A January chemical spill in West Virginia that left 300,000 without tap water was just the most recent episode of contamination in a state that has suffered more than its share. Bob Kincaid, a liberal radio host and co-founder of Appalachian Community Health Emergency, said in West Virginia “everything has been for sale to the highest bidder,” with the toll taken out on the health of the people who live there.
“We have sacrificed everything in order to enhance those corporate profits for people who are outside this state,” Kincaid said on MSNBC’s Melissa Harris-Perry. “Let’s understand that most of West Virginia is still owned, in excess of 90 percent, by out-of-state interests.”
That number jumped out at us and when we got in touch with Kincaid, he was quick to say he had made a mistake.

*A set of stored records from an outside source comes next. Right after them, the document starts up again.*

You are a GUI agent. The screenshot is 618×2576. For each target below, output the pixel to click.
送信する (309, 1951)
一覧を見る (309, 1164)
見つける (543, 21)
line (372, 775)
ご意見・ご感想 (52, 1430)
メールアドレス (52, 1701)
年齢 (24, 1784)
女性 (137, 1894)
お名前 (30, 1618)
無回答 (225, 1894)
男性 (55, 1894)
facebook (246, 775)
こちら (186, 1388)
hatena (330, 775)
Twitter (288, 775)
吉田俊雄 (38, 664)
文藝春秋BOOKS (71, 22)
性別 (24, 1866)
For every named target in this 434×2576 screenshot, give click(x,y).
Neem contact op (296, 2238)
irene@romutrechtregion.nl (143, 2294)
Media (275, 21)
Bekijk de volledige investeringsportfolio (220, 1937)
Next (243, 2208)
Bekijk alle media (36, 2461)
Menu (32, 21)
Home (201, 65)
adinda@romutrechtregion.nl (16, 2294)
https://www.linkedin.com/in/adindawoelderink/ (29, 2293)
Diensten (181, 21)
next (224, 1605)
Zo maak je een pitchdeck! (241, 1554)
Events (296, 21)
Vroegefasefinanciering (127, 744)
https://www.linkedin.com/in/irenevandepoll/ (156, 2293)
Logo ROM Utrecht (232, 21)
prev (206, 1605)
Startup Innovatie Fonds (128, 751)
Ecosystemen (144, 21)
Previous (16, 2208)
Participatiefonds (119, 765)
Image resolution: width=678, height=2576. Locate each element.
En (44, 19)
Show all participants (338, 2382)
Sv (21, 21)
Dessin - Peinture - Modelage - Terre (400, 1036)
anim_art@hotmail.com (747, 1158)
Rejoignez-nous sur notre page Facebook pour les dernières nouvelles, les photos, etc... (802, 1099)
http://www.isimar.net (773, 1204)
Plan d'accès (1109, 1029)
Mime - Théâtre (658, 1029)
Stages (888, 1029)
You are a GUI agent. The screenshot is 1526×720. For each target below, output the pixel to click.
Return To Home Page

“The number is lower,” he said. But whatever the number, Kincaid said it wasn’t central to his point. “The germane fact remains that 300,000 human beings are involuntarily participating in an unconscionable experiment on them, and that is a terrifying reality.”
West Virginia has been rich in coal and timber and the trade-off of who benefits the most from mining and logging is a topic that has simmered for many decades in the state. A landmark 1974 study by a local investigative journalist found that absentee landlords owned or controlled two-thirds of the state’s private land. (That’s obviously well short of 90 percent.)
In 2013, a follow-up report from the West Virginia Center for Budget and Policy, a group that focuses on the needs of the moderate- and low-income people, and the American Friends Service Committee, found that the fraction of land concentrated in the hands of relatively few owners is much less today.
The 10 largest landowners are all headquartered out of state and they hold title to about 12 percent of the state’s private acreage.